We'd be great roommates, he answered. But the college would never put us together.
I guess not. No, of course they wouldn't. Q's a boy and I'm a girl.
I look at the utilitarian furniture: oak, stained a light blond. His books and papers are on his desk: after sixty years of teaching, Q still prepares assiduously for every class. I think that I might move the two narrow beds together, later on, to form what the Italians call a matrimoniale, so that we can sleep in the style to which the years have accustomed us. But yes, the two of us could live in this room. Worldwide, it is not unusual for familes of ten or twelve people to live together in a room this size.

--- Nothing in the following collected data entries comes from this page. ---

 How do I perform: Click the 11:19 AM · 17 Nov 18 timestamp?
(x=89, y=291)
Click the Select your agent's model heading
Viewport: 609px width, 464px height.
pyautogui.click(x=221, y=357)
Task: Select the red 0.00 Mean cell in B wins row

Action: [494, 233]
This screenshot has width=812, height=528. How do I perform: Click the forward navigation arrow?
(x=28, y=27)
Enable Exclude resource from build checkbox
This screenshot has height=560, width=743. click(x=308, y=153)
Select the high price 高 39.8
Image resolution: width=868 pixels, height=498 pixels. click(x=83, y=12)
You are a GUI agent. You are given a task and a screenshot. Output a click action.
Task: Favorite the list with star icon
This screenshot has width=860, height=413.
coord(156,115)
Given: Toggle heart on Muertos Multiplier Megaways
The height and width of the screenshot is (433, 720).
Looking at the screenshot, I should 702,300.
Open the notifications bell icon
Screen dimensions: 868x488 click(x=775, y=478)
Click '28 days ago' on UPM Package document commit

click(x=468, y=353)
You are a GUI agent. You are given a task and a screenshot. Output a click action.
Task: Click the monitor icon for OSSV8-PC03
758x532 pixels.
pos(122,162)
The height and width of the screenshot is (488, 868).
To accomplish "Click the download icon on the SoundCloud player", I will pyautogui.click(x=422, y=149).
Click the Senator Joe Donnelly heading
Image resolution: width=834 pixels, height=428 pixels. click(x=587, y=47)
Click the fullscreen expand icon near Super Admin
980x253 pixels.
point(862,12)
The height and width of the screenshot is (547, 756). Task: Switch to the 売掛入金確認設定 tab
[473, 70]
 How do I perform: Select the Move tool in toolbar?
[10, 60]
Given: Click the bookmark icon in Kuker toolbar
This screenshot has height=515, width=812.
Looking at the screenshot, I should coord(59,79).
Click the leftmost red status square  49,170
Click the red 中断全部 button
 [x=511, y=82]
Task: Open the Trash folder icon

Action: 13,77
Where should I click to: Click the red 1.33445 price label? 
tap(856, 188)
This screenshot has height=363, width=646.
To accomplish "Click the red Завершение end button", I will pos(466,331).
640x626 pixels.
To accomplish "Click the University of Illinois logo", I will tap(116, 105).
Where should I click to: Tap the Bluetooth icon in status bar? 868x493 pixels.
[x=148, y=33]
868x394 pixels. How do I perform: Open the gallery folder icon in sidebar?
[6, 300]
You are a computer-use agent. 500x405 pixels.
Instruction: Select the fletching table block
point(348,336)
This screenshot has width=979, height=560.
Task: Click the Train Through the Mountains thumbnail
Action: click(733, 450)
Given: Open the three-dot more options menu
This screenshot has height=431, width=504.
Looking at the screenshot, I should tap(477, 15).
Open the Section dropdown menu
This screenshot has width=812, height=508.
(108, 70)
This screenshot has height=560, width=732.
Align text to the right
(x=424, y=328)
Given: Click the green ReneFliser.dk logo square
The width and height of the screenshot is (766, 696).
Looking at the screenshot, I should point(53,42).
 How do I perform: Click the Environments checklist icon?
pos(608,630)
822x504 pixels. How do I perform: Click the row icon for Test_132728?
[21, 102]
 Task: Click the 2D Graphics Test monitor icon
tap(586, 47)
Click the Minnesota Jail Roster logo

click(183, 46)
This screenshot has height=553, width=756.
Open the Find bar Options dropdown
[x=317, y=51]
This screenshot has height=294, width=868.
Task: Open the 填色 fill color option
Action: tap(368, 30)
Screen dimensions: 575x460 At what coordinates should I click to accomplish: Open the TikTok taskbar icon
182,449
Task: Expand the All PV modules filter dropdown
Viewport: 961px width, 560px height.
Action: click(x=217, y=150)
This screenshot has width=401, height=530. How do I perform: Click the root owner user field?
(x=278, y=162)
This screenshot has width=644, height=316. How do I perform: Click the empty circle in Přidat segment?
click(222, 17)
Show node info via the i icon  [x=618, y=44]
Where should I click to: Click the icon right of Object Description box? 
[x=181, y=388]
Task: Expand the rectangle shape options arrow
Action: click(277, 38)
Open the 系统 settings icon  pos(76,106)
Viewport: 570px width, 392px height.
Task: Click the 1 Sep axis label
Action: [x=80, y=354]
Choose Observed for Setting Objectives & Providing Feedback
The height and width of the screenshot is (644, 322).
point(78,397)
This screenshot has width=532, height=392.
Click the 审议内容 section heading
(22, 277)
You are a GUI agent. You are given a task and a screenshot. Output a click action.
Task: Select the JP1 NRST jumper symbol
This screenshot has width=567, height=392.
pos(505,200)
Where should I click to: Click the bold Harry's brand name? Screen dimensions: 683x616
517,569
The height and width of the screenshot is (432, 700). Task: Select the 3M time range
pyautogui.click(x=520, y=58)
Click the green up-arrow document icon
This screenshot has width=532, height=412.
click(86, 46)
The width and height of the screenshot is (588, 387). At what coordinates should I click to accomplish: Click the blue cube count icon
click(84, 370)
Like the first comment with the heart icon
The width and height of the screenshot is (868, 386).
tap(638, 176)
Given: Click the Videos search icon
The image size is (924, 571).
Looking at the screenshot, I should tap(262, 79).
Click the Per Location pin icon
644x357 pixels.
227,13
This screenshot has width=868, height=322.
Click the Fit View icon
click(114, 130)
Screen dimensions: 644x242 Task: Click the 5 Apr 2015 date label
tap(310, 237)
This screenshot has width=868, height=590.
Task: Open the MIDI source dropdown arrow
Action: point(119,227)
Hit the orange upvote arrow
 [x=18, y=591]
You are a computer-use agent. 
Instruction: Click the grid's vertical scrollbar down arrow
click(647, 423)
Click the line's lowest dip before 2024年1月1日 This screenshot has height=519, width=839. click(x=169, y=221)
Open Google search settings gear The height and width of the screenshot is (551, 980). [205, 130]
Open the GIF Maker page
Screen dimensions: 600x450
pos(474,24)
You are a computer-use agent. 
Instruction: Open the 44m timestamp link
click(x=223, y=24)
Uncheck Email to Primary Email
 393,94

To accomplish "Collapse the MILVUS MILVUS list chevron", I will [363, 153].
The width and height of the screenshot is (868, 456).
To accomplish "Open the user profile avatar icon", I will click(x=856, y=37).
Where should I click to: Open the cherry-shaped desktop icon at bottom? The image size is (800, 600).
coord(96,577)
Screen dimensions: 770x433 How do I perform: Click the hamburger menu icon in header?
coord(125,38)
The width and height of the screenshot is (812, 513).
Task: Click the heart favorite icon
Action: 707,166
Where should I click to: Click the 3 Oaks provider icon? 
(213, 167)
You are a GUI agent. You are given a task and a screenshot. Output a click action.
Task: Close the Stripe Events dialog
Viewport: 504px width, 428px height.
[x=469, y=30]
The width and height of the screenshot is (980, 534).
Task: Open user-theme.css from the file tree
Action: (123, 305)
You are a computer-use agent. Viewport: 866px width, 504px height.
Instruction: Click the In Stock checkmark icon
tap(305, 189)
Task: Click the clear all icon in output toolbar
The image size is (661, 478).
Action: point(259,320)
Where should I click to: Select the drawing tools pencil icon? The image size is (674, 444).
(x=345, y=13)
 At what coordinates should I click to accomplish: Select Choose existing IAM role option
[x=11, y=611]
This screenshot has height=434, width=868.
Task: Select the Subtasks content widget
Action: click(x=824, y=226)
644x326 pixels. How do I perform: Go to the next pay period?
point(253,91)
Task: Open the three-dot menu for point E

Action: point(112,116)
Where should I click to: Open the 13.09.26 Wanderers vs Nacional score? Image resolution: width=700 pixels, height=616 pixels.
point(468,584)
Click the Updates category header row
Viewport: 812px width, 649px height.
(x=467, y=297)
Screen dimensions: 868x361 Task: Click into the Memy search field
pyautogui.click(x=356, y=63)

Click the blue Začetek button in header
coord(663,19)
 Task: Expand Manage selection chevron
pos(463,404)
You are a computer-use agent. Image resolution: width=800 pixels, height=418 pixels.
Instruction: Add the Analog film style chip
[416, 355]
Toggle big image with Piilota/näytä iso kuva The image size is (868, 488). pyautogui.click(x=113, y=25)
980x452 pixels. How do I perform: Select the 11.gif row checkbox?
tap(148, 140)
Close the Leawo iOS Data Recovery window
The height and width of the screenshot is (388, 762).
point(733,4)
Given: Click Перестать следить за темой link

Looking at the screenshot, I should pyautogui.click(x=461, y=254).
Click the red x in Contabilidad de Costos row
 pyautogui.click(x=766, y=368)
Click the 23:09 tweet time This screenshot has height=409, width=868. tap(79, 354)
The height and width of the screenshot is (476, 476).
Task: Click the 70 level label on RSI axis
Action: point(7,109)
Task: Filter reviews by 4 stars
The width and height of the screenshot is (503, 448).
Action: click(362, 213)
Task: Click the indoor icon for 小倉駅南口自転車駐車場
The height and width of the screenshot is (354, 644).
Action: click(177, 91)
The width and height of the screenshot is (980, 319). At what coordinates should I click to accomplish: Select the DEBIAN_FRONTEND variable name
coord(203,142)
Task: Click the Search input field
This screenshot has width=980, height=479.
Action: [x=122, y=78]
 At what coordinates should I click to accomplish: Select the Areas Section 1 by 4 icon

We are used to a lot more room. But we don't really need it. What we really need is psychic space, interior roominess, and the spiritual privacy in which to think our own thoughts. These are gifts even close neighbors can give each other if they choose to do so, even if they're in a crowded place. We make graceful boundaries around ourselves to preserve our inwardness, so as not to dissipate its worth by throwing it around every room we enter.
It's interesting that Americans, so blessed with physical spaciousness, so often seem peculiarly compelled to violate our own privacy. Our fashion choices -- our lowrise trousers, falling-off baggy jeans, our bare midriffs, our micro miniskirts, our breathtaking cleavage --expose and advertize acreage that might better be kept to ourselves. Our confessional television shows, on which no behavior is too private or too shameful to be paraded before an audience of millions, and no public humiliation too grotesque to exchange for the chance to be on television. We create celebrities out of almost nothing and then we eat them alive, gnawing away hungrily at their marriages, their children, their addictions, at all their failures. Well, it's fair, we tell ourselves: After all, they wanted to be famous, didn't they?
There are people for whom these false intimacies -- the fraudulent sense of being in the know about Paris, Tori, Jessica, Brad and Angelina -- are the only intimacies they have. They have taken the place of actual human closeness with real people, functioning as a kind of permanent schoolgirl crush, fellowship with an unobtainable someone which is less risky and less costly than actual human contact.
We might be better off if we learned to live in closer physical proxmimity to each other again. Maybe there's a better balance between our inner and outer selves when we must reckon more immediately with one another. Mayber then we wouldn't bfeel compelled to walk the streets in our underwear and fantasize about people we've never met.